Parathyroid hormone modulation of 25-hydroxyvitamin D3 metabolism by cultured chick kidney cells is mimicked and enhanced by forskolin

Abstract

In order to determine whether cAMP mediates the effects of PTH on the metabolism of 25-hydroxyvitamin D3 (25-OH-D3) on chick kidney cells in primary culture, the effect of forskolin on the production of 1,25-dihydroxyvitamin D3 [1,25-(OH)2D3] and 24,25-dihydroxyvitamin D3 [24,25-(OH)2D3] was assessed. In 4-h incubations with [3H]25-OH-D3 and forskolin, (1-10 microM) [3H]1,25-(OH)2D3 accumulation was increased 50-100%, and that of [3H]24,25-(OH)2D3 was decreased 30-60%. PTH (1-10 ng/ml) brought about identical changes. Similar results were observed when cultures were preincubated with nonradioactive 25-OH-D3 for 4 h in the presence of PTH and forskolin, followed by a 30-min incubation with radioactive substrate.
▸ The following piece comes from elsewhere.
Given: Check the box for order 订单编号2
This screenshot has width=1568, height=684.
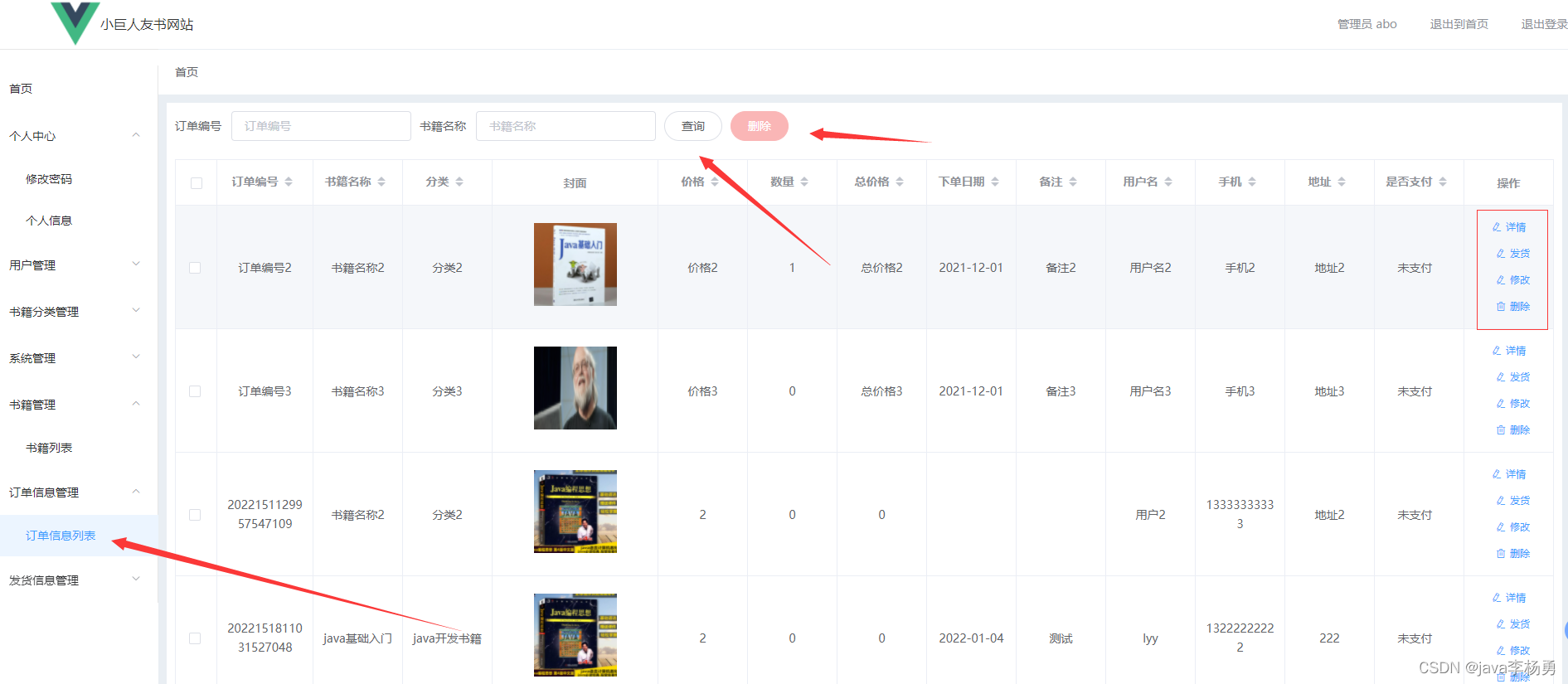Looking at the screenshot, I should pyautogui.click(x=195, y=268).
At a low concentration (0.05 microM), forskolin alone had no effect on the metabolism of [3H]25-OH-D3 but markedly enhanced that of PTH. At maximal concentrations of PTH (10 ng/ml) and forskolin (10 microM), the effects of the two on 25-OH-D3 metabolism were not additive. Both PTH and forskolin decreased the further metabolism of [3H]1,25-(OH)2D3, probably by inhibiting its 24-hydroxylation, but there are also cycloheximide-sensitive steps in the metabolism of 1,25-(OH)2D3 that are not affected by PTH and forskolin. In time course experiments, increased [3H]1,25-(OH)2D3 accumulation could be observed before the detection of 24-hydroxylase activity suggesting that the primary effect of PTH and forskolin is on the production of [3H] 1,25-(OH)2D3 rather than its catabolism. Raising the calcium concentration of the medium to 2.5 mM from the normal 1.8 mM or lowering it to 0.5 mM for 24 h in serum-free medium did not alter the response of 25-OH-D3 metabolism to these agents. The results of these studies indicate that the effects of PTH on the metabolism of 25-OH-D3 by chick kidney cells are mediated by cAMP, since they can be enhanced and mimicked by forskolin, that they are exerted at the level of both 1- and 24-hydroxylase activity, and that they are not dependent on the calcium concentration of the medium.